COLUMBIA — The Columbia Citizens Police Review Board saw its first glimpse Wednesday night of the reaction to a story that's gotten national attention — Columbia residents packed themselves into council chambers to get a turn to speak about a Feb. 11 SWAT raid in which police shot and killed a dog.
Many expressed their outrage at the incident, saying the police are not in touch with the community. Some simply thanked the review board for existing, while others called on them to become more active in reaching out to citizens who might be intimidated by police.
"I represent the thugs, the youth," said local musician and radio host Tyree Byndom. "They wouldn't even think of coming to this building."

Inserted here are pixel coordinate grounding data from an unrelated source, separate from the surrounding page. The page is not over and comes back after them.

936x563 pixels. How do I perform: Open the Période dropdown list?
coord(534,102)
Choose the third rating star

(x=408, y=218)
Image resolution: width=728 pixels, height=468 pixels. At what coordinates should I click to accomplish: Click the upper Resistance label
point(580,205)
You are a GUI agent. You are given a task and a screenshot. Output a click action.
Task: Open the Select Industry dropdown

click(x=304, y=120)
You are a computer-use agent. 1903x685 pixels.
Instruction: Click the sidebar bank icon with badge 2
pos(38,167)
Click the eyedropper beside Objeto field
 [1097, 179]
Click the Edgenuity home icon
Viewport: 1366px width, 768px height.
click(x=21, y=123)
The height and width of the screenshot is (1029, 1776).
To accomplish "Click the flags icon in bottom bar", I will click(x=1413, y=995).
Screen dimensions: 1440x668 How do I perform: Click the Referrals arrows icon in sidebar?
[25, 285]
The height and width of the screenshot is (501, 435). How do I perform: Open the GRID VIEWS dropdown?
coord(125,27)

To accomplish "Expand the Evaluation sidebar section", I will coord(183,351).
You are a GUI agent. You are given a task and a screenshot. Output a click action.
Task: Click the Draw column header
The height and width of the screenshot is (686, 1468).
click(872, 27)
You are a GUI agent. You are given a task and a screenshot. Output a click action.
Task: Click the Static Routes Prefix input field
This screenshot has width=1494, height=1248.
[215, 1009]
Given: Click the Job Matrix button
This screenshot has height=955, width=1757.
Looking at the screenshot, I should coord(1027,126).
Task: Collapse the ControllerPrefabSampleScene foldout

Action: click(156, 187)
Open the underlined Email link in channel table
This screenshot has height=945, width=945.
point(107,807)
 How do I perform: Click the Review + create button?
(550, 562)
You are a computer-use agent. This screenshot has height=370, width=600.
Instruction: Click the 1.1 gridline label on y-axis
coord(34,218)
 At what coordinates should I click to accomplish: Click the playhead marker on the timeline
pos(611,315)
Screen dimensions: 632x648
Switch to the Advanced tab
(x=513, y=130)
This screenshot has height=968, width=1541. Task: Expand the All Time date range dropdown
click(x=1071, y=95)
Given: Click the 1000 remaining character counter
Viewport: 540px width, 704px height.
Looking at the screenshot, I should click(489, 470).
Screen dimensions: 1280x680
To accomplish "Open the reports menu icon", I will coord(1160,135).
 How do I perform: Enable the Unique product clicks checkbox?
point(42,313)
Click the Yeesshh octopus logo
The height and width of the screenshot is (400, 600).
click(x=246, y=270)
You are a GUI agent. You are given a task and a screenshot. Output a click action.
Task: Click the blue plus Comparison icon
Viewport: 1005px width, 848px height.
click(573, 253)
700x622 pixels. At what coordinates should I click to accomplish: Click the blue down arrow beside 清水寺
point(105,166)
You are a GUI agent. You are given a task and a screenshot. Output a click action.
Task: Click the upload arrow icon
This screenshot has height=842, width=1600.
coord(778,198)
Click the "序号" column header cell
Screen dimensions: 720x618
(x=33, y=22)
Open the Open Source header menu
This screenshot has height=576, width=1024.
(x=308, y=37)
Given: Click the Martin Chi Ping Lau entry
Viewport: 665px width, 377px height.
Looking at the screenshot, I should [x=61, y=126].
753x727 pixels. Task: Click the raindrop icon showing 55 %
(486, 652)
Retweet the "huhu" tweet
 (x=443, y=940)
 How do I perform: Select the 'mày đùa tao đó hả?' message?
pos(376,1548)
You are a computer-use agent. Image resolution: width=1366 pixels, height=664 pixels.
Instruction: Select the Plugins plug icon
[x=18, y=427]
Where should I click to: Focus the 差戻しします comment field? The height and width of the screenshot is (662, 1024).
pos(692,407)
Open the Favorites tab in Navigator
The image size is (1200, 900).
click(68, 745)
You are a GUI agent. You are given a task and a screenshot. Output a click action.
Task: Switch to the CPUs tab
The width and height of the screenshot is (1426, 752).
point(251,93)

Byndom challenged the board on its review process' accessibility. "This process needs to be made as simple as possible so that an illiterate person can understand it," he said.
Many people wanted to complain directly to the review board about incidents involving police, but the board can only handle appeals of complaints that first go through the Police Department. Explanations from board members drew criticism from some in the audience.
"I’m just saying that taking the complaint to the group you’re complaining about seems ineffectual," said Columbia resident Nicholas Recker.
Others had suggestions for how police could handle documentation.
Public defender Jennifer Bukowsky, after speaking about the need for greater accountability, said body cameras for each officer — such as the ones used on officers downtown — would help improve transparency for SWAT teams. She said a lot of furor around February's SWAT raid at the home of Jonathan Whitworth came from having only one point of view that didn't show a lot of action.
American Civil Liberties Union local president Dan Viets said shooting dogs is not a new thing for the department.
"What's unusual is the cinematography," he said.
Viets also brought up a 2004 ordinance that said marijuana should not be a high priority for the "limited resources" of the department.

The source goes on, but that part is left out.